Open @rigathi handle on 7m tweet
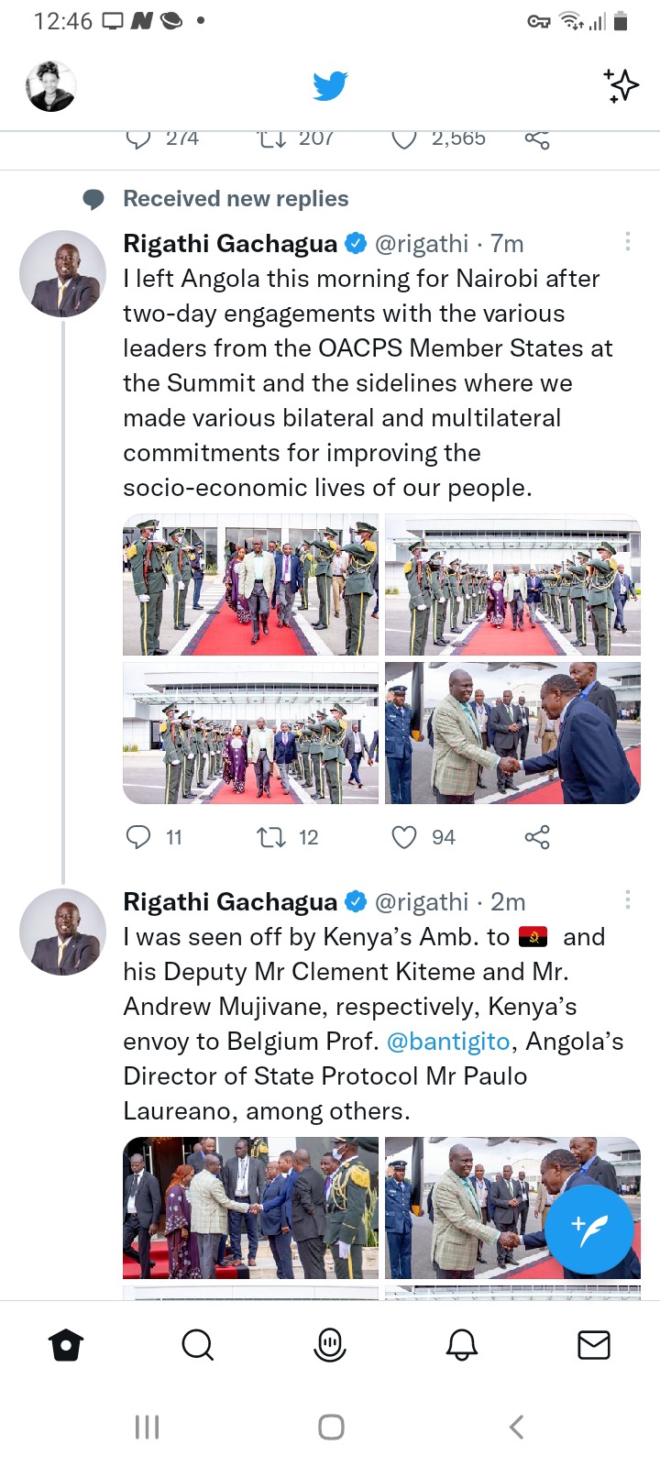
====
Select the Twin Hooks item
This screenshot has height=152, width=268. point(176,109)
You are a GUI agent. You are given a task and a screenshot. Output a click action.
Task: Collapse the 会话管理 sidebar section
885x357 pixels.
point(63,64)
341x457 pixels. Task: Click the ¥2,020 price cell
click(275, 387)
====
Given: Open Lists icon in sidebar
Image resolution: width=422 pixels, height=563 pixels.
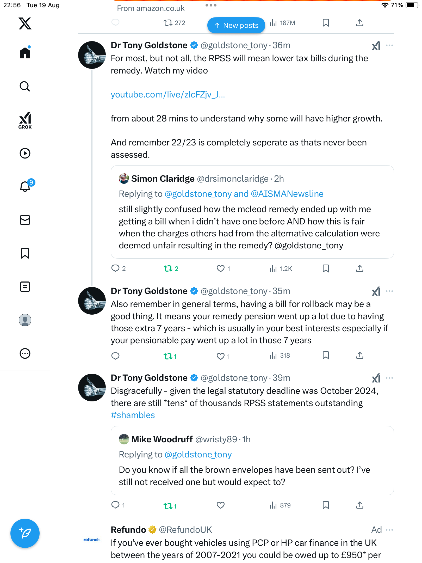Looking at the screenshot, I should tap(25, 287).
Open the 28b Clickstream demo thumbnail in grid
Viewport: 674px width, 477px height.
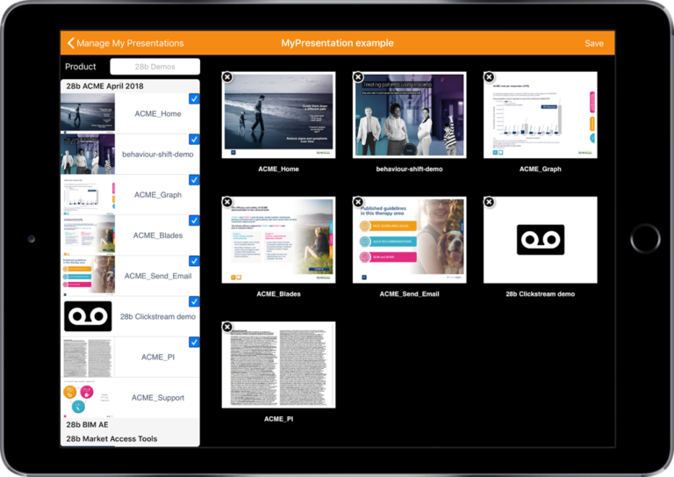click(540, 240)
====
EXERCISE REQUIREMENTS →
Search the entries above for lines containing the word "Open", and copy each one.

WRITTEN SOLUTION →
Open @rigathi handle on 7m tweet
Given: Open Lists icon in sidebar
Open the 28b Clickstream demo thumbnail in grid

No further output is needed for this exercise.